President Park Geun-hye and her government have come under considerable political pressure for the way the government has tried to handle the whole affair. The president has had to apologize publicly more than once for major slip-ups in the course of the rescue operation. She has declared her intention of breaking up the coast guard – among other measures - and has promised to look into the unholy fraternity between the shipping companies and the regulatory authorities. She has also suggested the creation of an enquiry commission consisting of parliamentarians and shipping experts.

The political uproar has died down and the country has returned to normality – so far as that is possible. But Lee's trial, spread over months, has been emotionally charged from the beginning till the end, tearing open old wounds and delaying the healing process.

Rationality, not revenge

The captain of the Sewol has doubtless much to answer: he abandoned the ferry and its passengers in the face of an impending catastrophe. He saved himself, instead of helping the others. The captain and his crew are even supposed to have told the passengers to remain in their cabins and not to come crowding up to the deck.
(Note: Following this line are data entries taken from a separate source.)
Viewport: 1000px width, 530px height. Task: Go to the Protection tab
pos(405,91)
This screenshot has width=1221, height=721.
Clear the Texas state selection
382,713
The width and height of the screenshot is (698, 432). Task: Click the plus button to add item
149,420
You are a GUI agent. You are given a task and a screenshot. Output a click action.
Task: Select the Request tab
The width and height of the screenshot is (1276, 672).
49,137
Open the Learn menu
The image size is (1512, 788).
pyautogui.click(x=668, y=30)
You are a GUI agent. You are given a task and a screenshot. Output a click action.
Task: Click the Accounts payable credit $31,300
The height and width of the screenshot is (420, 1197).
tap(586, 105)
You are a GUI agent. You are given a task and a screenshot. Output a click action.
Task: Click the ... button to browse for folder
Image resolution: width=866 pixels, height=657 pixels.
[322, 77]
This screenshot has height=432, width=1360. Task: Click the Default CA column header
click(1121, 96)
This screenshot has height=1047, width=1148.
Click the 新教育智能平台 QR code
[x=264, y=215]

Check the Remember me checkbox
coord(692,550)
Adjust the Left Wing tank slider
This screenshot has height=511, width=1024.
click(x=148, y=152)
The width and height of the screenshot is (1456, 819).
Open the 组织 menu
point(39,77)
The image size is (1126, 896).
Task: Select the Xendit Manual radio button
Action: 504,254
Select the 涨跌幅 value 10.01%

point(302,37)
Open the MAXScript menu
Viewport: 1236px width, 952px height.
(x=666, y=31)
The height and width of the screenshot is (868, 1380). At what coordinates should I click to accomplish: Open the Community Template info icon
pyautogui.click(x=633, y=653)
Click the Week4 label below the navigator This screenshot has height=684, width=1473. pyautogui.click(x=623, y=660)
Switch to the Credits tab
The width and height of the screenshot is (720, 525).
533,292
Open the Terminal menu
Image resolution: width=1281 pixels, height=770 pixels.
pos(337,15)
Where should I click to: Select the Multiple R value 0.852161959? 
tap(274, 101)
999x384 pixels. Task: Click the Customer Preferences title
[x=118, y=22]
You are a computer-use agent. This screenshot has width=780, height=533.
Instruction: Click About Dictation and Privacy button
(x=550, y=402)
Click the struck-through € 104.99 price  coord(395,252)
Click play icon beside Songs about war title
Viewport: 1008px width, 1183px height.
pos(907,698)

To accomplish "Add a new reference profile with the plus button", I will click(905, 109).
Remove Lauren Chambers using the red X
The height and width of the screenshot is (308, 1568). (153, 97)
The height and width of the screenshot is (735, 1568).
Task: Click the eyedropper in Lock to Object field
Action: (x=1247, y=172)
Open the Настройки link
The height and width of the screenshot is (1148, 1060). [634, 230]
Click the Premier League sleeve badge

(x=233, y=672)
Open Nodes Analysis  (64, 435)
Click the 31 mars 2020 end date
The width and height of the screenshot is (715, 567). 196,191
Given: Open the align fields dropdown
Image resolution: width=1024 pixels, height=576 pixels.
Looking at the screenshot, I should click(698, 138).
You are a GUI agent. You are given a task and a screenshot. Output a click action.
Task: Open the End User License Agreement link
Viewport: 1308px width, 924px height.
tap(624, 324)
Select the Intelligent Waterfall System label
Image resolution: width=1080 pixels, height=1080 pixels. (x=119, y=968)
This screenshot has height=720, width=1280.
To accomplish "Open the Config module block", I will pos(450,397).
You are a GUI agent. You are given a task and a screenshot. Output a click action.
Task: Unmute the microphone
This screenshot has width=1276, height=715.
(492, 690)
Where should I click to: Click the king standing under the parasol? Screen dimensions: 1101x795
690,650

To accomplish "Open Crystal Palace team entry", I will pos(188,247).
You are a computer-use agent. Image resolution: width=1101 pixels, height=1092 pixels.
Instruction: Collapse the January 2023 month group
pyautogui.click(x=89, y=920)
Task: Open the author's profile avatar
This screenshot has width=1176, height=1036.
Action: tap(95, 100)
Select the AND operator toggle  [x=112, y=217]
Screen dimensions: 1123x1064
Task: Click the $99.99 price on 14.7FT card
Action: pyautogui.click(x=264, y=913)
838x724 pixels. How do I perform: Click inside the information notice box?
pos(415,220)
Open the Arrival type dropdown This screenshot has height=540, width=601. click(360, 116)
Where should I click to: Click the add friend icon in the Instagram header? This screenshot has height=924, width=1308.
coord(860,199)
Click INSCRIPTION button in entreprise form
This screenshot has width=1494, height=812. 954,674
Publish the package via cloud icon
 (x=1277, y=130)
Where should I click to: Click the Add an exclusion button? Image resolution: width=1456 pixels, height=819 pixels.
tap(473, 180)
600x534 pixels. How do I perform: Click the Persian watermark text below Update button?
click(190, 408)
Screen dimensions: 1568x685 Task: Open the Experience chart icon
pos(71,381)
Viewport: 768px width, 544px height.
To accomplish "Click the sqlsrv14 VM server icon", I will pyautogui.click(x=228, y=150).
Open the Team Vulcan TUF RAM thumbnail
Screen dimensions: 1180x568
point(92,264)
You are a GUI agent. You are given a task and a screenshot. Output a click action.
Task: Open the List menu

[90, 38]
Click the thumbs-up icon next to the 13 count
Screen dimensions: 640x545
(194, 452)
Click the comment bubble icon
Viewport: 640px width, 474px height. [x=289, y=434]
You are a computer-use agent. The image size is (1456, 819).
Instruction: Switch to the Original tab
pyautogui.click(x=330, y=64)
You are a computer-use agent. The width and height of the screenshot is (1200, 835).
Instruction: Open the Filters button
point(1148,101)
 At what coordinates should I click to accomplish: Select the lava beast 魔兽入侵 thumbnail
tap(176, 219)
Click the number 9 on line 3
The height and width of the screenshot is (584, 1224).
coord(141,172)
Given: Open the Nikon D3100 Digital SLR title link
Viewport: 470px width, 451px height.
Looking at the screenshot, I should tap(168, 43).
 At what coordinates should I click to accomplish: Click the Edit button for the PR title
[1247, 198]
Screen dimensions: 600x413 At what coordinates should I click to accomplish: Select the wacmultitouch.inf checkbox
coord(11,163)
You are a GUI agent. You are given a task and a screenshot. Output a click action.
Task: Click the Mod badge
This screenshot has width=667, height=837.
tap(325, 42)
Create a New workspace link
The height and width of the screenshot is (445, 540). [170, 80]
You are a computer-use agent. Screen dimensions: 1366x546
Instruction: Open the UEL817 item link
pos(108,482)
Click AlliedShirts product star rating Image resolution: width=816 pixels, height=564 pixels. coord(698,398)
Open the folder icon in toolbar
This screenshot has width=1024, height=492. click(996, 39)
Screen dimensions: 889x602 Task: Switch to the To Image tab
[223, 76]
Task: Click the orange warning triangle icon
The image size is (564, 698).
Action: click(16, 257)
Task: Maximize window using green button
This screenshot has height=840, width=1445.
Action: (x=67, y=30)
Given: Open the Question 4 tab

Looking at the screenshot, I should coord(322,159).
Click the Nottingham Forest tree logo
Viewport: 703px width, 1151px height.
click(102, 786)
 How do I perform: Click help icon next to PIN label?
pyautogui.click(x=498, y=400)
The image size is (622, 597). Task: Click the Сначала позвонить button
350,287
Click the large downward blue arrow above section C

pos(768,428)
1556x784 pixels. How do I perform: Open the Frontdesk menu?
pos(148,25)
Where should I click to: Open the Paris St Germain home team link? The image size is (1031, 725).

Further, the captain had let an inexperienced helmsman steer the ferry through a difficult passage fraught with dangers and obstacles. The behavior of the captain has been egoistic, negligent and irresponsible in the extreme, his actions cowardly and scandalous. Hence, it is only too understandable that he should be the object of collective anger and hatred.

Lee knew that he was leaving the passengers to their own fate, but it is also a fact that he did not personally kill them. As such, despite all his guilt, he cannot be treated as a murderer. The court obviously thought the same. Lee and the other crew members had not been aware of the consequences of their deed – the judgment said.

More than 300 families lost a daughter, a son, a brother, a sister or an uncle on April 16, 2014. Many of those who lost their lives might have been alive today had the captain and his crew acted in a different manner. Nothing can bring back those who have died – certainly no death sentence. It might seem reasonable to the family members to demand the ultimate punishment – but it would not have been right to impose that punishment in this case.